The LHSA has demanded that the school renovate the auditorium and include a special section for left-handers. However, the University of Ottawa has already turned them down, citing the “exorbitant” costs that a renovation would entail.

The LHSA disputes these claims, alleging that the school is refusing to remodel so they can continue to suppress the ambitions of left-handedstudents.

“They think if they give us our own section, we’ll be able to collaborate and overthrow the whole system,” says Perry. “The mainstream view has always been that if you provide equal rights to lefties, they’ll be able to rise up and remake society.”

Although the Pro-Left movement is gaining traction, there is already dissent in the ranks of the LHSA. Second-year political science student Zak Brown feels that the focus of the protest is too narrow.
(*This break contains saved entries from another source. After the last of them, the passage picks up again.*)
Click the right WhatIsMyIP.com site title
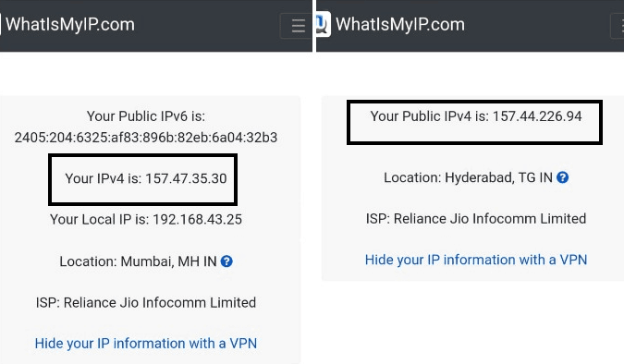 click(400, 24)
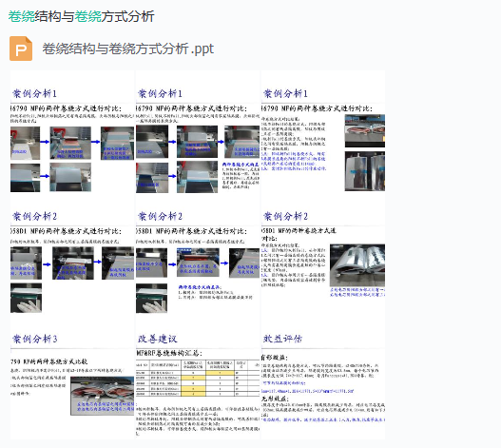Open middle 案例分析2 slide thumbnail
The height and width of the screenshot is (448, 501).
pos(198,255)
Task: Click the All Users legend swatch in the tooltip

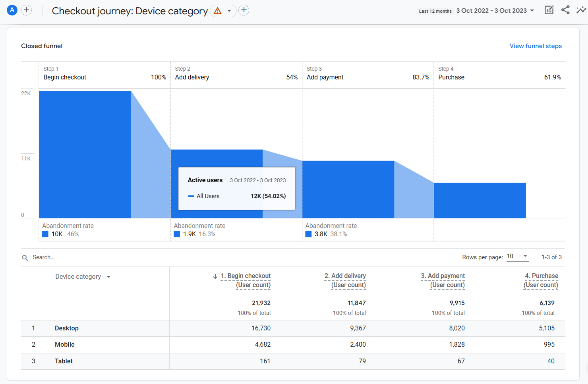Action: pyautogui.click(x=191, y=196)
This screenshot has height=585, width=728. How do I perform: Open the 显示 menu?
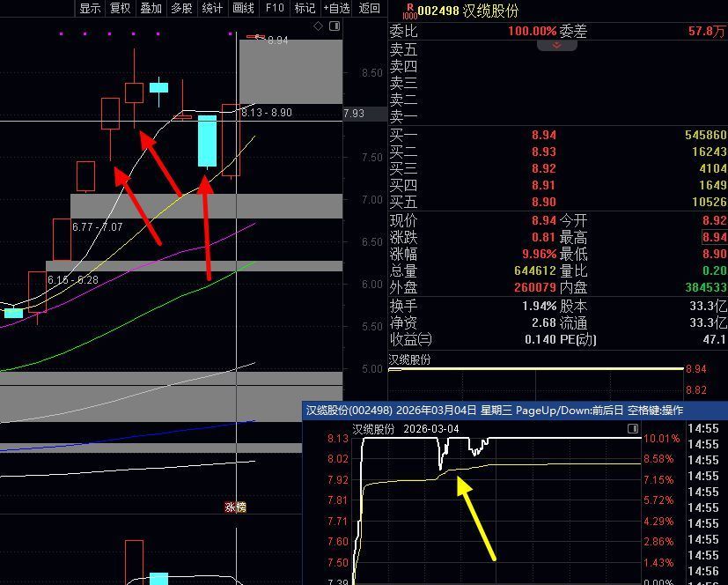pyautogui.click(x=90, y=9)
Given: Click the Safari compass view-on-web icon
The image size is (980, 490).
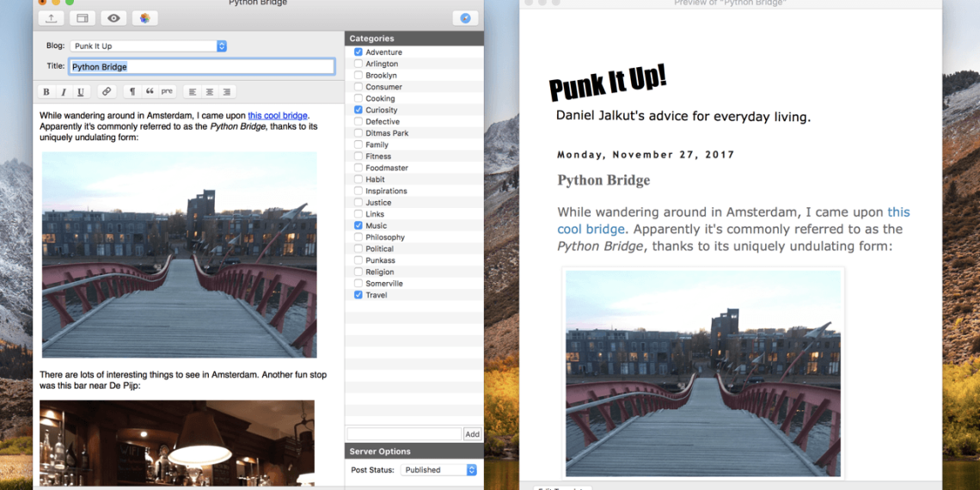Looking at the screenshot, I should (465, 18).
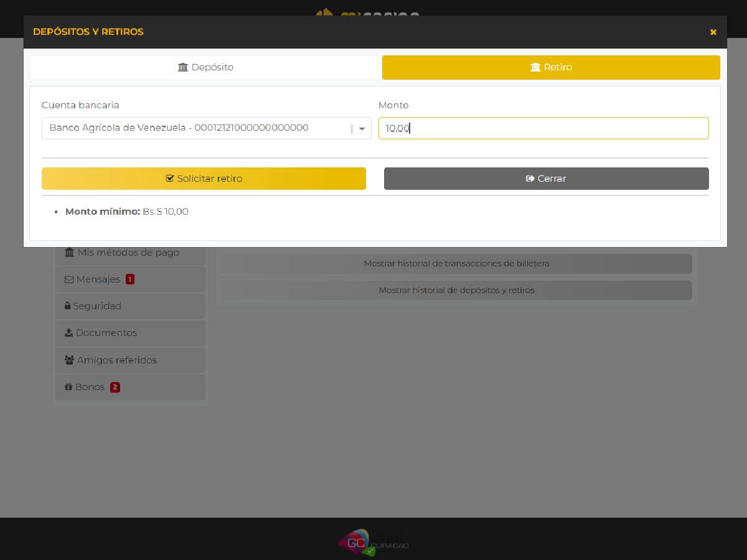Image resolution: width=747 pixels, height=560 pixels.
Task: Click the Bonos gift icon
Action: [68, 387]
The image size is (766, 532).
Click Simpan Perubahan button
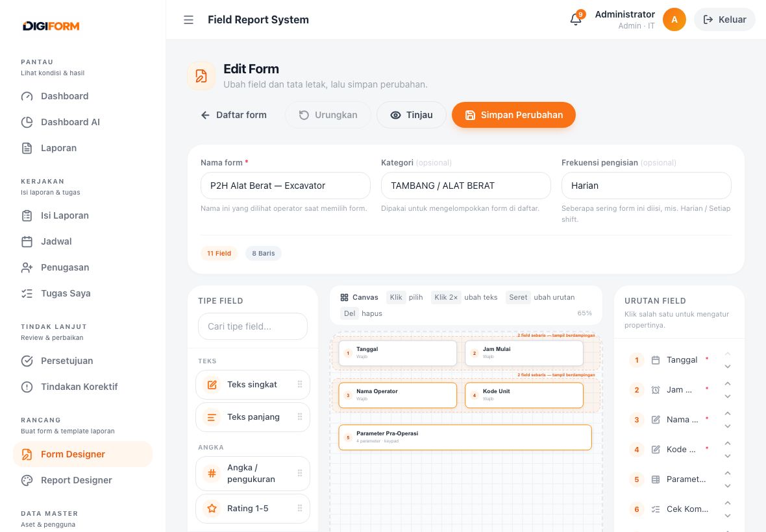[x=513, y=115]
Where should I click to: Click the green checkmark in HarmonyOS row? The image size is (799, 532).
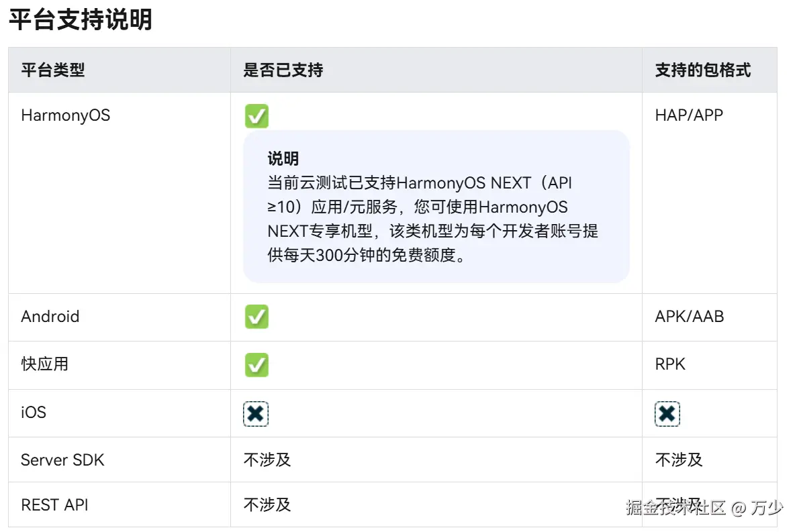(x=256, y=116)
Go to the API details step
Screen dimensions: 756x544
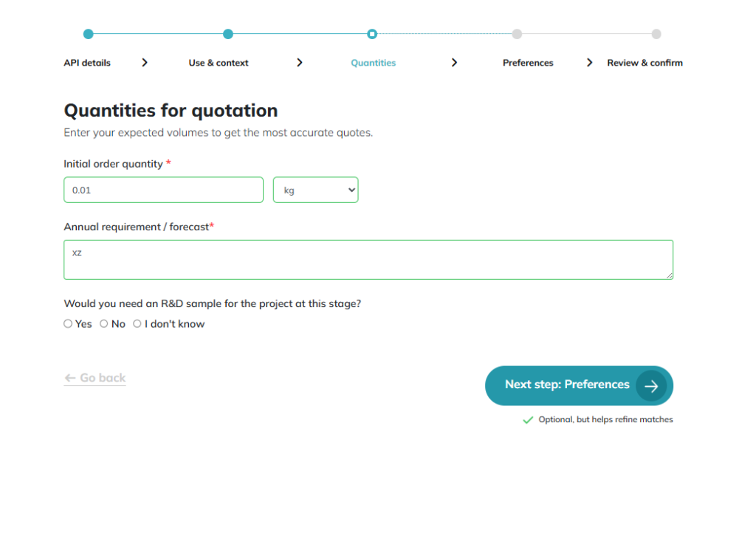click(x=87, y=63)
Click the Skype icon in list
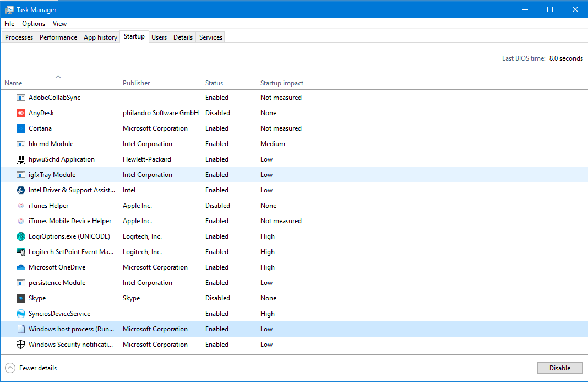588x382 pixels. point(21,298)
“Is the UCU Auditorium an important issue for the lefty community? Yes, it is, and we need to reclaim it as soon as possible. But there are wider issues here. Although the right-bias is most noticeable in academics, with the anti-left layouts and the gel pen conspiracy, examples exist everywhere if you look closely enough. We’ve been shamed away from eating in cafeterias – I can’t tell you how many times I’ve gotten dirty looks whenever I sit down to eat and knock elbows with the right-hander sitting next to me.”

The left-handers have risen up before, barricading themselves in the PIVIK convenience store. However, the movement did not live up to its full potential due to communications issues. LHSA director of communications Mark Yentil explained, “Our manifesto was unfortunately written with a gel pen, and it just ended up being a smudged mess. No one could read it, and used that as an excuse to not even consider our demands.”

Despite the setbacks, the movement has surged in popularity. “We’ve seen a renewed passion for left rights not just on campus, but throughout the city,” Perry says. “This could be our year of revolution.”